La localidad de Rota vivió este pasado viernes una de sus citas más esperadas del calendario navideño con la celebración del pasacalles de la Estrella de la Ilusión, una propuesta que volvió a congregar a numerosos vecinos y visitantes en una tarde marcada por la alegría y el ambiente familiar.
Enmarcado dentro de la programación navideña, el pasacalles arrancó a las 17:30 horas desde el bulevar Bahía de Cádiz y se desarrolló en dos tramos diferenciados, combinando un primer recorrido con carroza y un segundo tramo a pie, permitiendo que la Estrella de la Ilusión se acercara a distintos puntos del municipio.
Un primer tramo con carroza por las principales avenidas
El desfile comenzó con un pequeño cortejo que recorrió la avenida Bajo Guadalquivir, la avenida María Auxiliadora, la calle Neptuno y la avenida América, continuando por la calle Rubén Darío, donde se realizó el tramo sin música, antes de avanzar por la avenida Príncipes de España hasta alcanzar la plaza de San Roque.
Durante este primer tramo, las calles se llenaron de color, música y expectación, con numerosos niños y familias siguiendo el recorrido y disfrutando de una estampa que ya forma parte de la tradición navideña de la ciudad.
Recorrido a pie hacia el centro histórico
Tras la disolución del cortejo en la plaza de San Roque, la Estrella de la Ilusión continuó su camino a pie junto a sus acompañantes.
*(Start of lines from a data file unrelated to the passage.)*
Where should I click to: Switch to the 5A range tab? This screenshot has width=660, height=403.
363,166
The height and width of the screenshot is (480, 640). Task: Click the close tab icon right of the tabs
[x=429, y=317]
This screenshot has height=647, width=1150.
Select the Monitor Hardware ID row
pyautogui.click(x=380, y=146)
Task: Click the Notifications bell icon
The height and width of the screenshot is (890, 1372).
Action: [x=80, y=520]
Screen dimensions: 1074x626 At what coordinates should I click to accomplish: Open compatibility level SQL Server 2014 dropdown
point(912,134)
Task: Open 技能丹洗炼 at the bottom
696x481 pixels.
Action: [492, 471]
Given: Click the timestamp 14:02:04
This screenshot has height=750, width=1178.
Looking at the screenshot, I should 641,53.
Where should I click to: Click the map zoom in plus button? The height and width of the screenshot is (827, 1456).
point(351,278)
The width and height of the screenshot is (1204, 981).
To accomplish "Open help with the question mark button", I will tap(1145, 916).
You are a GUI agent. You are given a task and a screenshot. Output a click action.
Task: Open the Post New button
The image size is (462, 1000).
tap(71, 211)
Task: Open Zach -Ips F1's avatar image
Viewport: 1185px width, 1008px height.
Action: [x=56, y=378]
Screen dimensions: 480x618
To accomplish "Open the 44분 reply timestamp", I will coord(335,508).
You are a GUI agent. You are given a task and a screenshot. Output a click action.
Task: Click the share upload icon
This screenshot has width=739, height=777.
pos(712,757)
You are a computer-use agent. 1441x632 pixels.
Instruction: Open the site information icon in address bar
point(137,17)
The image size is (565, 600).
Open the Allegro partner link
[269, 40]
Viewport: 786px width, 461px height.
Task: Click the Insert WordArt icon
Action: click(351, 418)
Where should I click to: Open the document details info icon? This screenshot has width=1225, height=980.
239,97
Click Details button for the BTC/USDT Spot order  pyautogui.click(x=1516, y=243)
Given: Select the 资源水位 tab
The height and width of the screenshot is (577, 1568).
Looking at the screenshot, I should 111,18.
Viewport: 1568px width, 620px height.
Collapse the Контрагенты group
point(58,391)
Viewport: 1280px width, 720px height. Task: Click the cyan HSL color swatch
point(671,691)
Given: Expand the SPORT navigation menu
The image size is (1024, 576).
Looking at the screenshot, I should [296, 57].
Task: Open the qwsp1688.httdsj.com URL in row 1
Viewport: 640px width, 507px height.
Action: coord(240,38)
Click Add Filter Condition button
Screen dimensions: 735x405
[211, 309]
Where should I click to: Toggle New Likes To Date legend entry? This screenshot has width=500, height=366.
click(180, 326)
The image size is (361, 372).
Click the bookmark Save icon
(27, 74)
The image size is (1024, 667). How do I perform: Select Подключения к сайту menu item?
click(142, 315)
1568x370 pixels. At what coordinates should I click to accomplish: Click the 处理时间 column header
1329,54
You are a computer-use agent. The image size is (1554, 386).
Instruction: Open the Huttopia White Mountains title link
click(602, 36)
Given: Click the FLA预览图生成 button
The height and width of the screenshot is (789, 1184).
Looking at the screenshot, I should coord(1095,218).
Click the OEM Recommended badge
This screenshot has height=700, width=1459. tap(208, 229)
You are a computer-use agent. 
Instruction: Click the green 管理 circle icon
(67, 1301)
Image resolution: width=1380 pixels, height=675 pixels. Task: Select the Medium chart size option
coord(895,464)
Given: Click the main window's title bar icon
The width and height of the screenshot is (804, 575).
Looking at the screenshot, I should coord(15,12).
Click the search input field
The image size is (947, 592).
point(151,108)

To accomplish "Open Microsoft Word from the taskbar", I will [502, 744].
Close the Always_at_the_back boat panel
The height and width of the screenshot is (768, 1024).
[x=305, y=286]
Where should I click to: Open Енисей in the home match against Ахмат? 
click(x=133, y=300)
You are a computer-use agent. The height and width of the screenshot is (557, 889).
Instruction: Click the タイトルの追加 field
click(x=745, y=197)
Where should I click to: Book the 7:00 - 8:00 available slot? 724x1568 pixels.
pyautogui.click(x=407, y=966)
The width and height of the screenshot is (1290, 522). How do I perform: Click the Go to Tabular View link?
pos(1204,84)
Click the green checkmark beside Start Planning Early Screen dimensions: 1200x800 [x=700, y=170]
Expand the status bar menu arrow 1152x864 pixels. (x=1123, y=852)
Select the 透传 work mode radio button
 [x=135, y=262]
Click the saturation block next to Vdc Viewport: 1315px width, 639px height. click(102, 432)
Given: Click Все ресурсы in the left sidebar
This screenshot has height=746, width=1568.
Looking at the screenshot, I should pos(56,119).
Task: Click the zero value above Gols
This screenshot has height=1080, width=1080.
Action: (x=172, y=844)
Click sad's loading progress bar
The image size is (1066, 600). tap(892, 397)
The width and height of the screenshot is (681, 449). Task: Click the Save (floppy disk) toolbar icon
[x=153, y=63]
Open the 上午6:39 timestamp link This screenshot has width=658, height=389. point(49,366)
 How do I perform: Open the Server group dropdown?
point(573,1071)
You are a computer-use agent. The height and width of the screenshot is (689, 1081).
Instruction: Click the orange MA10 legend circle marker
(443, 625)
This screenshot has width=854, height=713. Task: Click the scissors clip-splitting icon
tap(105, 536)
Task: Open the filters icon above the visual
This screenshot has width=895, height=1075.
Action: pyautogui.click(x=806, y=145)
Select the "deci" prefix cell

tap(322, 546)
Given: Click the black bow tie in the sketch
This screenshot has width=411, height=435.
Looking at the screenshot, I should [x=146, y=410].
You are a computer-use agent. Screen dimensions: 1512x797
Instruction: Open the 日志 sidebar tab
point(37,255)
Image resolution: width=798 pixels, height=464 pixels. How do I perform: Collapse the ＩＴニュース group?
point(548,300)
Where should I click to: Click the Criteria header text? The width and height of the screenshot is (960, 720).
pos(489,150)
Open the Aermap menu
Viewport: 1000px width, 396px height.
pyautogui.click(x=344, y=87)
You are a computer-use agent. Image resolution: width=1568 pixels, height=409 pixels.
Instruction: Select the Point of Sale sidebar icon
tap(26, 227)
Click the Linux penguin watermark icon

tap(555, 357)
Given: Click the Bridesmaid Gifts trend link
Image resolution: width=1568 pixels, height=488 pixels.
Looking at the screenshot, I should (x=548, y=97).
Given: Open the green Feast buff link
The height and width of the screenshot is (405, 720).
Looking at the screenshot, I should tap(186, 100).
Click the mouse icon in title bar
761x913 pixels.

El itinerario discurrió por las calles Charco y García Sánchez, la plaza de Andalucía, las calles Bachiller y Pedro la O, la plaza Barroso y la calle Pérez de Bedoya.
Este segundo tramo permitió un contacto más cercano con el público, favoreciendo la participación y el ambiente festivo en pleno corazón del casco urbano, hasta llegar a las plazas Padre Eugenio y Bartolomé Pérez.
Un broche final con baile y ambiente festivo
El acto culminó en la plaza Bartolomé Pérez, donde la academia de baile de Laura Pirri puso el broche final con la interpretación de un villancico, cerrando la jornada con música y aplausos.
El Pasacalles de la Estrella de la Ilusión volvió así a consolidarse como una de las actividades más entrañables de la Navidad en la ciudad, ofreciendo un espacio de encuentro intergeneracional y reforzando el espíritu festivo y la ilusión que caracterizan estas fechas.